More efficient watering practices
All too often homeowners are startlingly inefficient in the way in which they use water. With no regard for the wastefulness of their actions, gardeners will use the quickest and most convenient method: hosepipes. Gluttonously inefficient, hosepipes are banned in times of water scarcity for good reason. Instead, gardeners should switch out hosepipes for any number of more environmentally efficient alternatives. Using a watering can might be slightly more labour intensive and take longer, but it will use a lot less water. If you can afford it, a drip irrigation system will water your plants with pinpoint accuracy, ensuring only the necessary volume of water is used – and no more.
You don’t necessarily have to use less water; you just to have change where you get it from. Inexpensive and straightforward to install, a rainwater harvesting system will provide you with a steady – and sustainable – source of water. Conveniently located water butts will collect rainwater without you having to move a muscle. You’ll then be able tap into this supply as and when needed to water your garden.
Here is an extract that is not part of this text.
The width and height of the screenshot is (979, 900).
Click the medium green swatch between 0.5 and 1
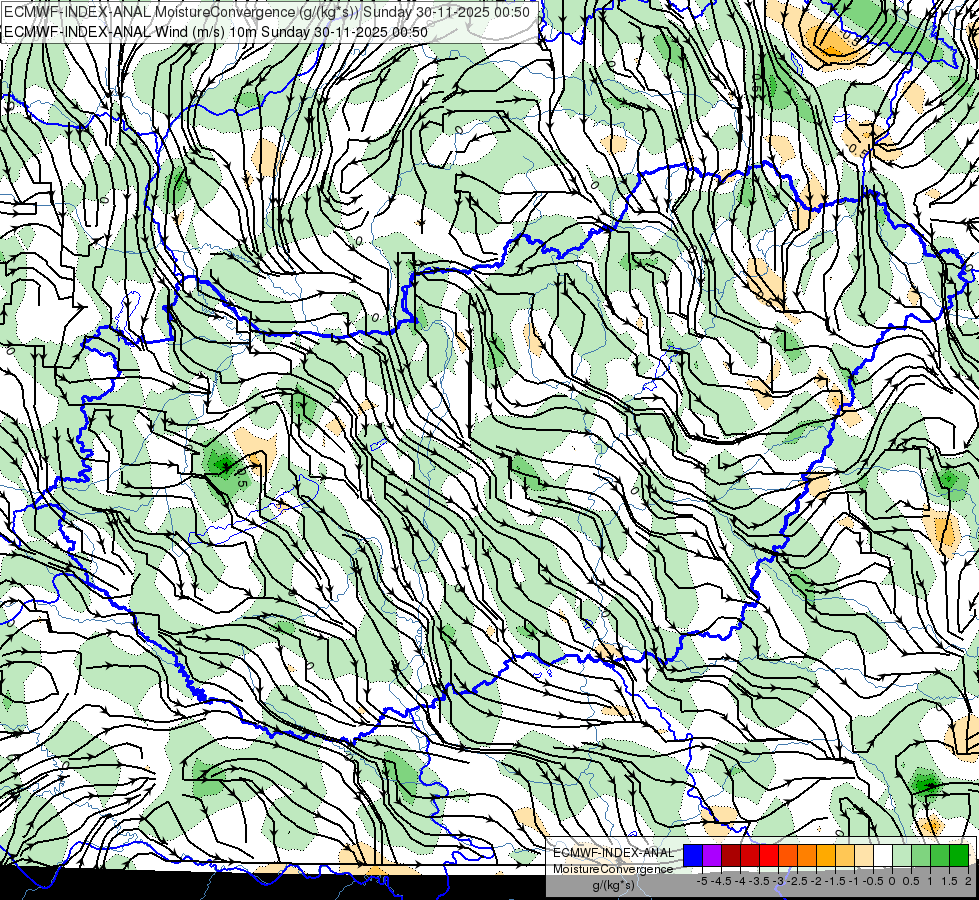[x=921, y=856]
You can however go one step further and essentially eliminate the need for water entirely. Xeriscaping, which is growing in popularity in areas where access to water for irrigation is limited, aims to reduce or, if possible, remove the need for supplemental water in irrigation. By prioritising plants that require very little water – like succulents – the technique aims to create gardens that aren’t dependent on water to succeed.
Alternatives to natural lawns
Ever since they sprang into ubiquity in 1800s England, grass lawns have been nothing more than a symbol of status. In practical terms, they are a resource-hungry reminder of a bygone era. As well as using up thousands of litres of water, gardens also require fertiliser and regular mowing to be properly maintained. Why not opt for a more environmentally-friendly alternative?
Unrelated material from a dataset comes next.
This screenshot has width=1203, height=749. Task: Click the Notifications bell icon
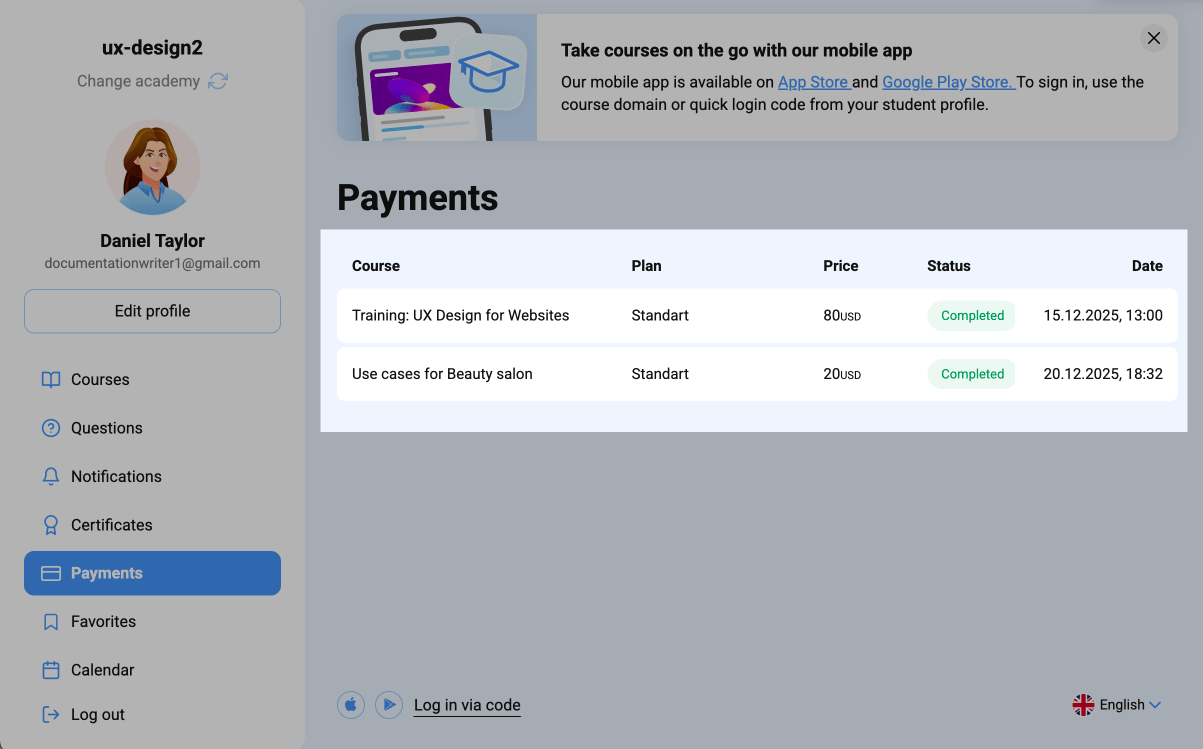51,477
It might seem counterintuitive but outfitting your garden with non-living materials can help make your garden more sustainable. Artificial grass, which requires extraordinarily little in the way of upkeep, looks great and eats up none of the environmentally costly resources real grass does. Similarly, reclaiming timber or stone from a nearby skip and using it to lay patio or decking will not only break up the monotony of an all-green garden, it will give you somewhere to sit when conditions have muddied your lawn. Combining decking with artificial grass is a water-free way to liven up your garden.
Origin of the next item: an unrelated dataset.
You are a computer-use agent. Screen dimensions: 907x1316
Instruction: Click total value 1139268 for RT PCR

Overwatering is not only detrimental; it’s extremely wasteful. Even the most goal-oriented gardener should be mindful of the amount of water they use. It is too important of an issue to simply turn a blind eye to. The environmentally conscious bent of the Chelsea Flower Show gardens in recent years is emblematic of changing attitudes: water conservation techniques have featured heavily. Hopefully this post has shown you that sustainability doesn’t have to come at the expense of the aesthetic appeal of your garden and has encouraged you to work with us all towards a more sustainable future.